[[ DATASET CONTENT open ]]

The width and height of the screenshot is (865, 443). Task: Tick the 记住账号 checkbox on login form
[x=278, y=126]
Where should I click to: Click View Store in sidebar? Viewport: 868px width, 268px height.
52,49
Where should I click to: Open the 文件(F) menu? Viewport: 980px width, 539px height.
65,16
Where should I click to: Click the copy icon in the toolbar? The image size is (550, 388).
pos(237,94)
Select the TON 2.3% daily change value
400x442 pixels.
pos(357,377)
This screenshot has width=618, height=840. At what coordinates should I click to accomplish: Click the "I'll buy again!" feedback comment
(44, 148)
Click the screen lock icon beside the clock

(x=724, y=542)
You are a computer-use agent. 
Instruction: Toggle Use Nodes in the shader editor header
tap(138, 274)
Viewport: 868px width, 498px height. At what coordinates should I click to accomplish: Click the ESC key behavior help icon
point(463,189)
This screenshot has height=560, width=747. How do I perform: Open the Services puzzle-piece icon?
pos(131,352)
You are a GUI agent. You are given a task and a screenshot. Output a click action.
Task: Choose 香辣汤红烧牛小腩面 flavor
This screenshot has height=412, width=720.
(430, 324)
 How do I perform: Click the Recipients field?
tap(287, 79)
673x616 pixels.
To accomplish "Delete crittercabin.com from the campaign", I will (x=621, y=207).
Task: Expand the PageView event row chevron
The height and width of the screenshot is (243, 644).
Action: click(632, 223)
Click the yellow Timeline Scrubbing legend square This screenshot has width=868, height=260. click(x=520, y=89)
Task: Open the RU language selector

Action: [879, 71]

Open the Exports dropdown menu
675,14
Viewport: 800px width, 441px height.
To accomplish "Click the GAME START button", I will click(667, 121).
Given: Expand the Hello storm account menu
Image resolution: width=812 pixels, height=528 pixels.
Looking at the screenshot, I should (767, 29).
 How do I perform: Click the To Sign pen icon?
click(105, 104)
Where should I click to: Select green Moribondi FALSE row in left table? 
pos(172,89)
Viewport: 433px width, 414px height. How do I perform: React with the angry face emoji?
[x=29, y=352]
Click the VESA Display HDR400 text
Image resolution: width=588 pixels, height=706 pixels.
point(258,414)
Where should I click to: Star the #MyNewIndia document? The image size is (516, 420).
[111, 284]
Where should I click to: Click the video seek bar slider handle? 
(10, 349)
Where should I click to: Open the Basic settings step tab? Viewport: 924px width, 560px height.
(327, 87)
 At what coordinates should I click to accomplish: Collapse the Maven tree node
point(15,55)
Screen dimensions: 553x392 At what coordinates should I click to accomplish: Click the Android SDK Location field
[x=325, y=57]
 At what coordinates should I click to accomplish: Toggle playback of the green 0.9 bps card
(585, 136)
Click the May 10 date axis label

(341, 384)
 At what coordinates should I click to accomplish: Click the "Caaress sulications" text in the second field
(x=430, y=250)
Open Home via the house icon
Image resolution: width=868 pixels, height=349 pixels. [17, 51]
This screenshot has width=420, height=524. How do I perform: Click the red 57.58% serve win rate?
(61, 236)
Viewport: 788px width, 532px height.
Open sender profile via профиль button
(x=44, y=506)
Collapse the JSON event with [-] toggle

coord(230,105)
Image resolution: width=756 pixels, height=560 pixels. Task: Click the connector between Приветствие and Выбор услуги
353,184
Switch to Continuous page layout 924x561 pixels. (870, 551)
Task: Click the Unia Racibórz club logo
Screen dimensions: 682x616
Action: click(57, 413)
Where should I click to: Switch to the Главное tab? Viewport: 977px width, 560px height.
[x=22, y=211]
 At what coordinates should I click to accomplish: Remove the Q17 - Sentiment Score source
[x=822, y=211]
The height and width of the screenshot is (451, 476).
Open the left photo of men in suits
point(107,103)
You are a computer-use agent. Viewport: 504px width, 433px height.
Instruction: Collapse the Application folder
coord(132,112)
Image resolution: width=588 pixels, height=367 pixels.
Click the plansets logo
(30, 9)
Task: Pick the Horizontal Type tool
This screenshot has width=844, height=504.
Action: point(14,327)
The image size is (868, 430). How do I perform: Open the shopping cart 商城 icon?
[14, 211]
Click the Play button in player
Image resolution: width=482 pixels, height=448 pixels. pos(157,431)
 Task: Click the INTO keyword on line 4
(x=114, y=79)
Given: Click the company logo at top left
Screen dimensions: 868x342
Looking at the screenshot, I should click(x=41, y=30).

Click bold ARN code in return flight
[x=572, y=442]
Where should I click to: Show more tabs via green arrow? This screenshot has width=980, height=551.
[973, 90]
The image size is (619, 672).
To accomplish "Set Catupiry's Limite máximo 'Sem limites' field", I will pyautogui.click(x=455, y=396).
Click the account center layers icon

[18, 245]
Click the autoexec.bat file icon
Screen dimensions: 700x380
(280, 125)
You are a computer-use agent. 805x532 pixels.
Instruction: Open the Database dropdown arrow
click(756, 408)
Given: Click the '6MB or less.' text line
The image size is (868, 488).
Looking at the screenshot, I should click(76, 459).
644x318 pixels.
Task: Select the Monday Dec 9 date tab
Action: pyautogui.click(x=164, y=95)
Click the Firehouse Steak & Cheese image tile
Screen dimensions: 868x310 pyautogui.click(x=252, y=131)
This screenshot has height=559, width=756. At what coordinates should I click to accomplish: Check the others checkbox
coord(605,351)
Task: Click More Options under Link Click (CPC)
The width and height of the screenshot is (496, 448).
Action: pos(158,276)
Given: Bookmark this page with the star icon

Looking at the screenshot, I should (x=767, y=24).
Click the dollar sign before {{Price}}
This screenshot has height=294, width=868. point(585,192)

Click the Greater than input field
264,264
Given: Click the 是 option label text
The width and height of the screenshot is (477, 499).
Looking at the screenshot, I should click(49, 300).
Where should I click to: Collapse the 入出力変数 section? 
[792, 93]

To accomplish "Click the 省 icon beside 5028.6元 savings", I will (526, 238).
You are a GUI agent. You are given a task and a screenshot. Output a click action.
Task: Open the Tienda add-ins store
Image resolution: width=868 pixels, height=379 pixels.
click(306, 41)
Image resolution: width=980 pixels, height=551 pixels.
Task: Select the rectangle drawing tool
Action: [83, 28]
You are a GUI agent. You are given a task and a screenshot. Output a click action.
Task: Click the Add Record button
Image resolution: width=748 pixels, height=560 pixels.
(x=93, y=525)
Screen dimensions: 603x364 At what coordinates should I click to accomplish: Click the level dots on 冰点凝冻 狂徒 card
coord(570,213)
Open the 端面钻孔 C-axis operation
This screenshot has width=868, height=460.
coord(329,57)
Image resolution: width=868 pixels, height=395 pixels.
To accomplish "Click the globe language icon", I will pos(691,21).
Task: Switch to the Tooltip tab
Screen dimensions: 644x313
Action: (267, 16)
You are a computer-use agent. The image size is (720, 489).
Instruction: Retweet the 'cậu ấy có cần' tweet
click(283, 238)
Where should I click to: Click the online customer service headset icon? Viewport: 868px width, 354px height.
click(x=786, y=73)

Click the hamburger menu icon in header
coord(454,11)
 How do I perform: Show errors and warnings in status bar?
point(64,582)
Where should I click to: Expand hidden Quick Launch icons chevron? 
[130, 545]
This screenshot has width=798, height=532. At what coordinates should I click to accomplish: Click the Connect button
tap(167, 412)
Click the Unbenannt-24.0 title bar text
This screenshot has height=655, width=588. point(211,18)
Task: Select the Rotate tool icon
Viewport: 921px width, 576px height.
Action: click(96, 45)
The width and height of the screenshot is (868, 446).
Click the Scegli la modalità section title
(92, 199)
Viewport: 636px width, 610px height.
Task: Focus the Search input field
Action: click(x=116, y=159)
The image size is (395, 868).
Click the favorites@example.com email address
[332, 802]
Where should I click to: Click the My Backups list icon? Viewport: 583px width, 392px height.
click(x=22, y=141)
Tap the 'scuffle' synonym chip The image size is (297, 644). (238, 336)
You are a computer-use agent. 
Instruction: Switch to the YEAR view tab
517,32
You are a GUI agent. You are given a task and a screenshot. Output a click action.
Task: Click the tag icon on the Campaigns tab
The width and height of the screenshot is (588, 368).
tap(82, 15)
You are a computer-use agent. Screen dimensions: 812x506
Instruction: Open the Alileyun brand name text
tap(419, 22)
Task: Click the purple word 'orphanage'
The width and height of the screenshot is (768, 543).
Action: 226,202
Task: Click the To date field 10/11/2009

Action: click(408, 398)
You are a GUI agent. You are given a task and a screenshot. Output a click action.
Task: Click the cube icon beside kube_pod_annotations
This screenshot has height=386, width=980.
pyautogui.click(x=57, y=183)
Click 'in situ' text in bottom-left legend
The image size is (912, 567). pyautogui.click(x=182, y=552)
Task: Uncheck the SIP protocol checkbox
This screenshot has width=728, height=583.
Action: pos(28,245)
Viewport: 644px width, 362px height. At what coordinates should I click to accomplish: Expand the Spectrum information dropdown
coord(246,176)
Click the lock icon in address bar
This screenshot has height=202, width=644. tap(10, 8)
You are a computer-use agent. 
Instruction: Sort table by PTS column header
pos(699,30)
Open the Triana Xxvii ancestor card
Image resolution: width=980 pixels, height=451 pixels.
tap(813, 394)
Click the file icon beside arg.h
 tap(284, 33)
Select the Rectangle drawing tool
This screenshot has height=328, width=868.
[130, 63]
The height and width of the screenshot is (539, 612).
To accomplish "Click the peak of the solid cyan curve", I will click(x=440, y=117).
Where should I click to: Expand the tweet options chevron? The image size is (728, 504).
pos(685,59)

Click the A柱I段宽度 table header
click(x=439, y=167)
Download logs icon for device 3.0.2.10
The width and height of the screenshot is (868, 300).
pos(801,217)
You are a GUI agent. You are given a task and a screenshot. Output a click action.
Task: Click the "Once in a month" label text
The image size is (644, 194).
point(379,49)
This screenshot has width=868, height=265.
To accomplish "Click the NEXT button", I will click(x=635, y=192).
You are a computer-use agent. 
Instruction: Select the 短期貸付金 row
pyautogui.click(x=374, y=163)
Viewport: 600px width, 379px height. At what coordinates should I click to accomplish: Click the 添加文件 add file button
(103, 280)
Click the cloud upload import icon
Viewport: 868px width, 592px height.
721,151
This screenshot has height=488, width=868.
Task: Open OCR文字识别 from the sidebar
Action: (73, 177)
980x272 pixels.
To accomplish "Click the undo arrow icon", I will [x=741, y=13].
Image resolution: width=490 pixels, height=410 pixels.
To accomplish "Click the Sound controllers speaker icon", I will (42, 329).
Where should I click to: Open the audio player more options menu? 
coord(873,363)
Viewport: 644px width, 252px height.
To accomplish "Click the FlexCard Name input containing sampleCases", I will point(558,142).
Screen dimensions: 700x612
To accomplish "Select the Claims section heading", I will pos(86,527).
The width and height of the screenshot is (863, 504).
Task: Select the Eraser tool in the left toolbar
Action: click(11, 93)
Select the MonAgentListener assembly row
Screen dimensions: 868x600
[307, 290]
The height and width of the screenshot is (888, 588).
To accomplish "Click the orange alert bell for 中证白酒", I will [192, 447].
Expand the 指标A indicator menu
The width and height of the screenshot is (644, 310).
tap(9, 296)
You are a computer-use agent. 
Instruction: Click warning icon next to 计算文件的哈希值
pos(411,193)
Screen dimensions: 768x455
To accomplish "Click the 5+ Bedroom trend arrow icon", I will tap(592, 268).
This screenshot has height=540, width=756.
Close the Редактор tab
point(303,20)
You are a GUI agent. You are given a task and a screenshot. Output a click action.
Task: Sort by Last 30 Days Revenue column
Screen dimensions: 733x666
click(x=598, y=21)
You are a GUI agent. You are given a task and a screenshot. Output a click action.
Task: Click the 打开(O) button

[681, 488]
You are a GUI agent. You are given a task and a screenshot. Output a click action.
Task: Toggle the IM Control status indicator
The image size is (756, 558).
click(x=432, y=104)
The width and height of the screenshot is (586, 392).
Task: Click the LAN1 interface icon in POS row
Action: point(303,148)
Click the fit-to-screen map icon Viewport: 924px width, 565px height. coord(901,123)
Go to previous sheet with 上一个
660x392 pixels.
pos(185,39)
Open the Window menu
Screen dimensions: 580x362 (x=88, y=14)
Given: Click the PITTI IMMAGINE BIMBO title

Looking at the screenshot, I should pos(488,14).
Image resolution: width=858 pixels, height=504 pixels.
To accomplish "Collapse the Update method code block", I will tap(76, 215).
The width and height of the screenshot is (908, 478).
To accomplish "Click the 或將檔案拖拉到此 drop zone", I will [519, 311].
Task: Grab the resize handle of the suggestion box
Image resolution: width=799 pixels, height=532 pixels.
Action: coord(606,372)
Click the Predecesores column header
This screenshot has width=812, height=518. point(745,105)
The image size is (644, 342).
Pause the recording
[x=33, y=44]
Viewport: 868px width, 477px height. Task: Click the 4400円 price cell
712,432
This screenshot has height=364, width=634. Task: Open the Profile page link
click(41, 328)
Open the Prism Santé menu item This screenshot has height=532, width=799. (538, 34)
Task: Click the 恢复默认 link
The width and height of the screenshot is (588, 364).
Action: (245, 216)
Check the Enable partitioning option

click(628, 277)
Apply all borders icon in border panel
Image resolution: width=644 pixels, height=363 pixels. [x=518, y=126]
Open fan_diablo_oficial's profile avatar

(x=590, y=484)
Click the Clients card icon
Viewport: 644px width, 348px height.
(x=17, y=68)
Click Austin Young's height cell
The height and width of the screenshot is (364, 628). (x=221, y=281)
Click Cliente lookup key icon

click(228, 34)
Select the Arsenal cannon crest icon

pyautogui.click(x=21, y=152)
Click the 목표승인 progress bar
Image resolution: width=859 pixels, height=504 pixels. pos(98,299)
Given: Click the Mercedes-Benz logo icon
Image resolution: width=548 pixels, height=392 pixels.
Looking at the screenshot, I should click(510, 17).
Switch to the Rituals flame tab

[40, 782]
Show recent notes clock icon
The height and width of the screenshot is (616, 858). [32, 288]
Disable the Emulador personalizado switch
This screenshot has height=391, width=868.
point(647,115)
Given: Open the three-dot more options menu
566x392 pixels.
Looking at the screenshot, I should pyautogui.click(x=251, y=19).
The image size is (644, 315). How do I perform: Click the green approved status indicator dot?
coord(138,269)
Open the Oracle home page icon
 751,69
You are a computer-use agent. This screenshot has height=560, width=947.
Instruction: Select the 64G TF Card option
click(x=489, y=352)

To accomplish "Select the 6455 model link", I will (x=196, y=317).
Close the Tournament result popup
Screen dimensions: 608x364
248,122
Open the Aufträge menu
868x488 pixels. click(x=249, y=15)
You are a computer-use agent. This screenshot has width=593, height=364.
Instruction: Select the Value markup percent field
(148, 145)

[[ DATASET CONTENT closed ]]

● TO DO: Could you return exactly the lines above from the line with "Image resolution: width=980 pixels, height=451" to the line with "Viewport: 644px width, 252px height.", both included, and nothing else?

● SOLUTION FOR THIS PROBLEM:
Image resolution: width=980 pixels, height=451 pixels.
tap(813, 394)
Click the file icon beside arg.h
 tap(284, 33)
Select the Rectangle drawing tool
This screenshot has height=328, width=868.
[130, 63]
The height and width of the screenshot is (539, 612).
To accomplish "Click the peak of the solid cyan curve", I will click(x=440, y=117).
Where should I click to: Expand the tweet options chevron? The image size is (728, 504).
pos(685,59)

Click the A柱I段宽度 table header
click(x=439, y=167)
Download logs icon for device 3.0.2.10
The width and height of the screenshot is (868, 300).
pos(801,217)
You are a GUI agent. You are given a task and a screenshot. Output a click action.
Task: Click the "Once in a month" label text
The image size is (644, 194).
point(379,49)
This screenshot has width=868, height=265.
To accomplish "Click the NEXT button", I will click(x=635, y=192).
You are a computer-use agent. 
Instruction: Select the 短期貸付金 row
pyautogui.click(x=374, y=163)
Viewport: 600px width, 379px height. At what coordinates should I click to accomplish: Click the 添加文件 add file button
(103, 280)
Click the cloud upload import icon
Viewport: 868px width, 592px height.
721,151
This screenshot has height=488, width=868.
Task: Open OCR文字识别 from the sidebar
Action: (73, 177)
980x272 pixels.
To accomplish "Click the undo arrow icon", I will [x=741, y=13].
Image resolution: width=490 pixels, height=410 pixels.
To accomplish "Click the Sound controllers speaker icon", I will (42, 329).
Where should I click to: Open the audio player more options menu? 
coord(873,363)
Viewport: 644px width, 252px height.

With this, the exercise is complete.